Notifications for control / monitoring mechanisms

Entities would be required to notify the child if it has mechanisms that enable a person with parental responsibility to control / monitor their use of the service or to monitor their geolocation data. If an end user is using a mechanism to monitor the child’s geolocation data, entities would be required to additionally notify the child of this fact while the monitoring is occurring. The notification would need to be age appropriate, given as soon as practicable after the mechanism is used, and easily accessible to the child.

Inquiries and complaints

Entities would be required to have child-friendly processes that enable children and people with parental responsibility to make requests / complaints (including requests to access, correct or destroy personal information about the child). The draft Code sets out specific requirements for such information and processes (e.g. an entity would need to take reasonable steps to deal with an inquiry or complaint within 30 days after it is made).

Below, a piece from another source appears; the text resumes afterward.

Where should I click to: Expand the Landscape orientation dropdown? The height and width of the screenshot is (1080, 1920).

Privacy impact assessment (PIA)

Entities would be required to conduct a PIA before launching a new service or activity that is likely to be accessed by children or that will be primarily concerned with the activities of children. The draft Code sets out the content that would need to be included in the PIA. Entities would also be required to maintain and publish online a register of these PIAs, and provide copies of the register and any PIA to the Commissioner upon request. 

Privacy education and training

Entities would be required to provide privacy education and training at least annually to all personnel who have regular or frequent access to children's personal information. Entities would also be required to keep records of the education and training provided, and provide these records to the Commissioner on request.

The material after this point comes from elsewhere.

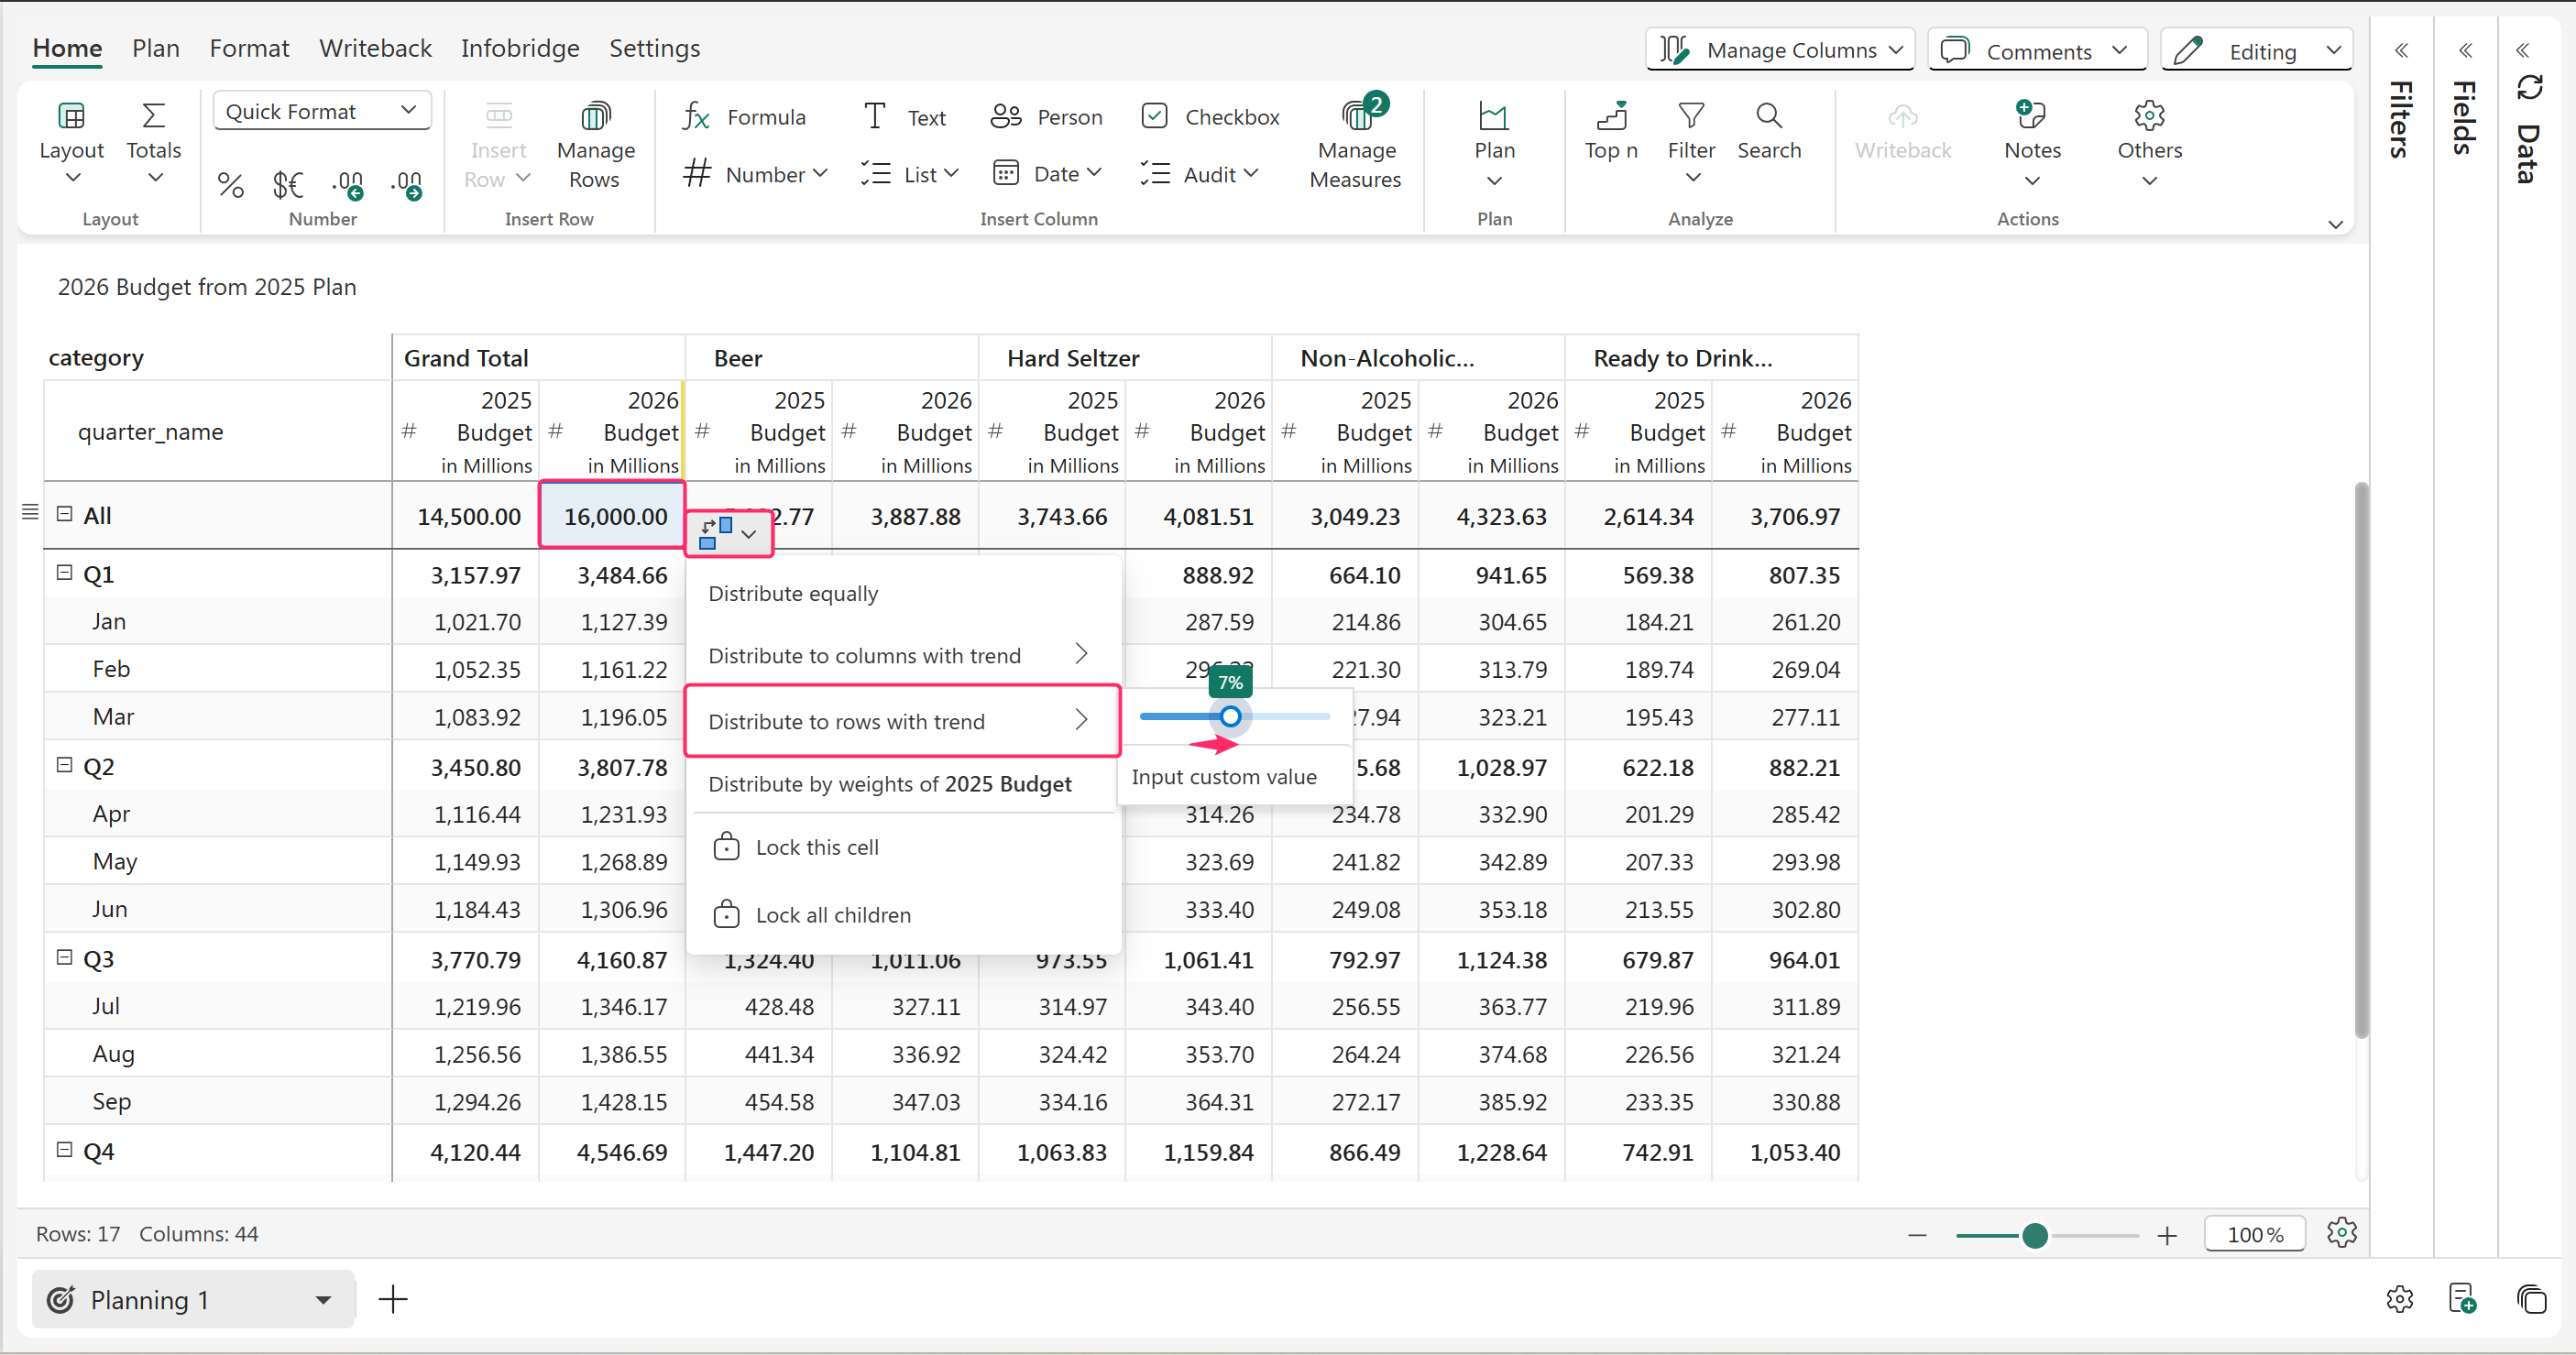Click the Formula insert column icon
The height and width of the screenshot is (1355, 2576).
point(696,116)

What are some of the potential consequences of breaching the Children’s Online Privacy Code?

Once the Code is registered, a breach may constitute an interference with the privacy of an individual under section 13 of the Privacy Act and be subject to an investigation by the Commissioner under Part 5 of the Privacy Act. Serious or repeated interferences with privacy can attract civil penalties under section 13G of the Privacy Act.

Preparing for anticipated reform

The OAIC is mandated to register the Code by 10 December 2026. Accordingly, the question is not whether the Code will be enacted, but what its final form will look like after the current consultation closes. 

If enacted in its current form, the Code would have significant and fundamental implications for APP entities collecting and handling children’s personal information in digital or online environments. For entities, major technical, operational, process and policy changes would be required to ensure compliance. Early preparation would need to involve, amongst a raft of other considerations:

• auditing current data collection and handling practices; 
   
• stress testing age assurance mechanisms; 
   
• examining current default mechanisms when collecting children’s personal information; and 
   
• considering how the BIC test would be overlayed across each decision in the lifecycle of collecting and handling a child’s personal information. 

The Children’s Online Privacy Code’s consultation period

The Code is open for public consultation until 5 June 2026. Industry organisations may engage with the consultation process by making a written submission or by participating in a Virtual Roundtable. Following the consultation, the OAIC will consider any submissions made within the consultation period and must register the Code by 10 December 2026. The commencement date for the Code, together with a proposal for a grace or transition period, is yet to be determined. The Attorney-General's media release announcing the release of the exposure draft stated that the Code ‘will be in place’ by 10 December 2026.